3-O-[[beta] -D-glucopyranosyl (1 → 4)-[alpha] -L-arabinofyranosyl] -hederagenin {3-O-[[beta] -D- for increasing cell permeation fusion protein cell introduction activity Glucopyranosyl (1 → 4) -α-L-arabinopyranosyl] -hederagenin increasing transducing activity of cell transducing fusion protein}

The present invention relates to a compound for improving cell permeability of cell permeable fusion proteins.

Skin is constantly exposed to harmful environments such as ultraviolet (UV) light and air pollution. Reactive Oxygen Species (ROS) are known to be involved in inflammatory skin diseases, skin cancer, skin autoimmune diseases, phototoxicity, photosensitivity, and skin aging [Cross, C.C., Halliwell, B. and Borish, E.T. (1987) Ann. Intern. Med., Davis Conference 107, 526-545.].

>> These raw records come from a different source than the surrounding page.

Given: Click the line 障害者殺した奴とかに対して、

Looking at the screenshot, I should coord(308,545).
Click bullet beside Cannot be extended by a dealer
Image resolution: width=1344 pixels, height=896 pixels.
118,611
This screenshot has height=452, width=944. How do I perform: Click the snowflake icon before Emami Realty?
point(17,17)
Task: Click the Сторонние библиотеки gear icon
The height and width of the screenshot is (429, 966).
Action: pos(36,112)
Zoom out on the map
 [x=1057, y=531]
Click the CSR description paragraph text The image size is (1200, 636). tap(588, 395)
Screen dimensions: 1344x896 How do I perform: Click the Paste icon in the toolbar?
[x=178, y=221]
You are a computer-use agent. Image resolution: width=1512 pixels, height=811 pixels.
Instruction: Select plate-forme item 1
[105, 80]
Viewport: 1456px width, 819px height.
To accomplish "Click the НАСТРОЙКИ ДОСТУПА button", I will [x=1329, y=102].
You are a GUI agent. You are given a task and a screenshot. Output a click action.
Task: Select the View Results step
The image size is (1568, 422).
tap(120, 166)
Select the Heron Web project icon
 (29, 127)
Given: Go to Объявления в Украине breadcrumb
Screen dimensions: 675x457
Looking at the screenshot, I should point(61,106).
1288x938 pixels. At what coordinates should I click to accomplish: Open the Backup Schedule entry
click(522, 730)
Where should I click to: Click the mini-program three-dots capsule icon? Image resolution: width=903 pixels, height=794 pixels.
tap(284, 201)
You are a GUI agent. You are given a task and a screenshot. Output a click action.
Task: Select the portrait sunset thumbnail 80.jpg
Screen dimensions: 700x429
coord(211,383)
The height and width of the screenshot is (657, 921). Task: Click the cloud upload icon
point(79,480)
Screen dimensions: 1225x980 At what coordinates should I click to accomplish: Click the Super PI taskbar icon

Free radicals are inevitably produced as by-products of many intracellular metabolic processes in all living things that use oxygen for energy. These free radicals damage biopolymers such as proteins, nucleic acids and fats in cells. It is deeply involved in the progress of various diseases in the human body. In particular, it is involved in carcinogenesis, stroke, arthritis, arteriosclerosis, radiation damage, and inflammatory reactions, and plays an important role in promoting aging in normal aging [Floyd, R.A. (1990) FASEB J. 4, 2587-2597. Anderson, W. F. (1998) Nature 392, 25-30, Halliwell B. and Gutteridge J.M.C. (1999) Free radicals in biology and medicine, Oxford University Press, Oxford.

Instead of treating human diseases with traditional drugs, gene therapy or protein therapy is the key to gene therapy or protein therapy. Recently, as it is known that various human diseases are caused by abnormal activity of cellular proteins, the development of drugs that can treat fatal human diseases by regulating the activity of these proteins is of interest worldwide.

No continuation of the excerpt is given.